**Data under study:**
== Segment start ==

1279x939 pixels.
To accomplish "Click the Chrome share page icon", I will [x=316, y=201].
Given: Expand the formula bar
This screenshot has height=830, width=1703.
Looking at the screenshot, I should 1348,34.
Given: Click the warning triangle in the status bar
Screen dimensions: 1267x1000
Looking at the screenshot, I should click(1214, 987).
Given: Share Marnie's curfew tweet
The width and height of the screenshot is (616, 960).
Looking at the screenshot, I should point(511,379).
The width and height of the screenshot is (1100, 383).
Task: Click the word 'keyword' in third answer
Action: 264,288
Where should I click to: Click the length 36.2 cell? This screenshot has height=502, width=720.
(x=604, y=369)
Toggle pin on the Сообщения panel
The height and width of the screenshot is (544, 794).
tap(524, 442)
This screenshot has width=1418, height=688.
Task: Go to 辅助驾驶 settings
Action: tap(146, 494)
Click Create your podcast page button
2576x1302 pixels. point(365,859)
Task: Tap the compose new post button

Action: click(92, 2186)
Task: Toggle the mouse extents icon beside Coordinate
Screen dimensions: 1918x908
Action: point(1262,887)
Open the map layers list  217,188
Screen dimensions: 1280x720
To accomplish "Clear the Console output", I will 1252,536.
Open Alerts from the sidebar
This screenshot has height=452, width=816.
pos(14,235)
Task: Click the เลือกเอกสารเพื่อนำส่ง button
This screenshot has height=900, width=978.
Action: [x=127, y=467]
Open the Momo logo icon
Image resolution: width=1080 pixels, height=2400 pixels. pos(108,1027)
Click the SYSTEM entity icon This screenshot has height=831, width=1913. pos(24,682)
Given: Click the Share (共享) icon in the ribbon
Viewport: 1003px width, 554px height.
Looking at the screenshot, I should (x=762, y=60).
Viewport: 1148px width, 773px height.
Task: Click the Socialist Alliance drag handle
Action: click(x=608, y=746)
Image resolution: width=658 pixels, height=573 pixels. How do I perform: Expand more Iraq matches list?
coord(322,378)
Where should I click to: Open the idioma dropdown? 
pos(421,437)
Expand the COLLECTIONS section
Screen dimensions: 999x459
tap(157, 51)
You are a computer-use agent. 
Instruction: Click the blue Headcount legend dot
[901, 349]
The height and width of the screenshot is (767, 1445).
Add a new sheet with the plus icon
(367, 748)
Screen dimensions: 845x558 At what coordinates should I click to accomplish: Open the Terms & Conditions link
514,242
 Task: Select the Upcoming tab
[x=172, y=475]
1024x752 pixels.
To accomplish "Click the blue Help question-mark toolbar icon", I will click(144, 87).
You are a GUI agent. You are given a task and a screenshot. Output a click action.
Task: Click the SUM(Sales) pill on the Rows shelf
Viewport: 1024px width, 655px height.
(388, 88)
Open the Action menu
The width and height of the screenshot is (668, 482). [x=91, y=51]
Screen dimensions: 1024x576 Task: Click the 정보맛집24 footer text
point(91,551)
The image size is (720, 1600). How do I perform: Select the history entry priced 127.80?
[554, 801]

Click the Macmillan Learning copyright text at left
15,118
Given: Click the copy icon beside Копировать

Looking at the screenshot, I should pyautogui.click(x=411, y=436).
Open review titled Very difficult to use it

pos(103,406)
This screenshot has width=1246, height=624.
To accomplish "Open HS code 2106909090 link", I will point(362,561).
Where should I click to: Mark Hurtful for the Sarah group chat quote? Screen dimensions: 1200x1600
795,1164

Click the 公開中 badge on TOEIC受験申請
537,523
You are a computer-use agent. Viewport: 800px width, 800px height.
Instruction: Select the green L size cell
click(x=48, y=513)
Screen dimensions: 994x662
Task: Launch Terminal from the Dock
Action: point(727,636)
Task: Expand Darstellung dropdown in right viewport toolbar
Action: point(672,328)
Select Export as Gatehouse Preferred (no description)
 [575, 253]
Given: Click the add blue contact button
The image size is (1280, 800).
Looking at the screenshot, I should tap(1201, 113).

== Segment end ==

**Problem requirements:**
Type the whole listing again, unaltered.

**Task solution:**
1279x939 pixels.
To accomplish "Click the Chrome share page icon", I will [x=316, y=201].
Given: Expand the formula bar
This screenshot has height=830, width=1703.
Looking at the screenshot, I should 1348,34.
Given: Click the warning triangle in the status bar
Screen dimensions: 1267x1000
Looking at the screenshot, I should click(1214, 987).
Given: Share Marnie's curfew tweet
The width and height of the screenshot is (616, 960).
Looking at the screenshot, I should point(511,379).
The width and height of the screenshot is (1100, 383).
Task: Click the word 'keyword' in third answer
Action: 264,288
Where should I click to: Click the length 36.2 cell? This screenshot has height=502, width=720.
(x=604, y=369)
Toggle pin on the Сообщения panel
The height and width of the screenshot is (544, 794).
tap(524, 442)
This screenshot has width=1418, height=688.
Task: Go to 辅助驾驶 settings
Action: tap(146, 494)
Click Create your podcast page button
2576x1302 pixels. point(365,859)
Task: Tap the compose new post button

Action: click(92, 2186)
Task: Toggle the mouse extents icon beside Coordinate
Screen dimensions: 1918x908
Action: point(1262,887)
Open the map layers list  217,188
Screen dimensions: 1280x720
To accomplish "Clear the Console output", I will 1252,536.
Open Alerts from the sidebar
This screenshot has height=452, width=816.
pos(14,235)
Task: Click the เลือกเอกสารเพื่อนำส่ง button
This screenshot has height=900, width=978.
Action: [x=127, y=467]
Open the Momo logo icon
Image resolution: width=1080 pixels, height=2400 pixels. pos(108,1027)
Click the SYSTEM entity icon This screenshot has height=831, width=1913. pos(24,682)
Given: Click the Share (共享) icon in the ribbon
Viewport: 1003px width, 554px height.
Looking at the screenshot, I should (x=762, y=60).
Viewport: 1148px width, 773px height.
Task: Click the Socialist Alliance drag handle
Action: click(x=608, y=746)
Image resolution: width=658 pixels, height=573 pixels. How do I perform: Expand more Iraq matches list?
coord(322,378)
Where should I click to: Open the idioma dropdown? 
pos(421,437)
Expand the COLLECTIONS section
Screen dimensions: 999x459
tap(157, 51)
You are a computer-use agent. 
Instruction: Click the blue Headcount legend dot
[901, 349]
The height and width of the screenshot is (767, 1445).
Add a new sheet with the plus icon
(367, 748)
Screen dimensions: 845x558 At what coordinates should I click to accomplish: Open the Terms & Conditions link
514,242
 Task: Select the Upcoming tab
[x=172, y=475]
1024x752 pixels.
To accomplish "Click the blue Help question-mark toolbar icon", I will click(144, 87).
You are a GUI agent. You are given a task and a screenshot. Output a click action.
Task: Click the SUM(Sales) pill on the Rows shelf
Viewport: 1024px width, 655px height.
(388, 88)
Open the Action menu
The width and height of the screenshot is (668, 482). [x=91, y=51]
Screen dimensions: 1024x576 Task: Click the 정보맛집24 footer text
point(91,551)
The image size is (720, 1600). How do I perform: Select the history entry priced 127.80?
[554, 801]

Click the Macmillan Learning copyright text at left
15,118
Given: Click the copy icon beside Копировать

Looking at the screenshot, I should pyautogui.click(x=411, y=436).
Open review titled Very difficult to use it

pos(103,406)
This screenshot has width=1246, height=624.
To accomplish "Open HS code 2106909090 link", I will point(362,561).
Where should I click to: Mark Hurtful for the Sarah group chat quote? Screen dimensions: 1200x1600
795,1164

Click the 公開中 badge on TOEIC受験申請
537,523
You are a computer-use agent. Viewport: 800px width, 800px height.
Instruction: Select the green L size cell
click(x=48, y=513)
Screen dimensions: 994x662
Task: Launch Terminal from the Dock
Action: point(727,636)
Task: Expand Darstellung dropdown in right viewport toolbar
Action: point(672,328)
Select Export as Gatehouse Preferred (no description)
 [575, 253]
Given: Click the add blue contact button
The image size is (1280, 800).
Looking at the screenshot, I should tap(1201, 113).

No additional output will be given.